Diabetes is a chronic and incurable disease that occurs when the pancreas does not produce enough insulin or when the body does not properly use the insulin it produces. As a result, patients with diabetes require ongoing care and lifelong treatment. Despite his decade-long diagnosis, however, Refik’s medical records are not considered sufficient evidence for him to receive insulin without going through the same procedure every month.

Rina Tafarshiku, an endocrinologist at the University Clinical Center of Kosovo (UCCK) and an assistant at the Faculty of Medicine at the University of Prishtina (UP), states that diabetes is not curable, but can be managed through ongoing treatment. She explains that regular check-ups with an endocrinologist are essential, as managing the disease is complex and involves not only prescribing the appropriate therapy, but also counseling on nutrition and the importance of physical activity. According to her, even when the disease is under control, patients with diabetes should be checked every 3–6 months, and sometimes once a year.

According to Tafarshiku, the bureaucratic monthly check-ups required for the supply of insulin become a major challenge for most patients.

“Advanced age and poor health make it impossible for many patients to go without the help of their families. In these cases, doctors must calculate and provide the amount of insulin that would be enough for several months,” she said.

Refik feels the same.

“Instead of care, we are faced with a system that seems to have forgotten that time for us is medicine,” he said.

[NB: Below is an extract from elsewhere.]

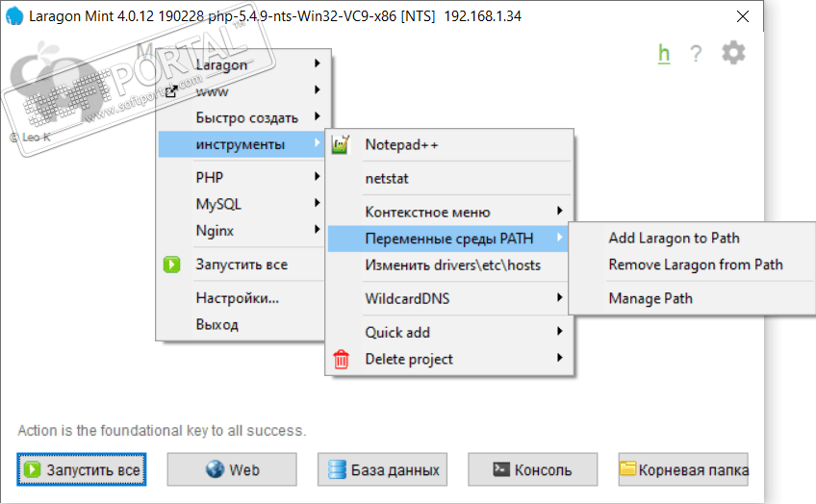816x504 pixels.
Task: Click the red trash Delete project icon
Action: pos(341,360)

Refiku goes to the MFMC every month and waits to receive a doctor’s certificate confirming that he suffers from diabetes, so that he can receive his monthly dose of insulin. Photo: Amir Vitija / K2.0

In the narrow, white corridor of the MFMC facility, he almost always meets the same people — often exhausted by their illness, but even more so by waiting in the same lines every month. There are no words exchanged in the line, only sleepy faces sharing the same experience: life with a disease that demands iron discipline in a system burdened by papers and signatures.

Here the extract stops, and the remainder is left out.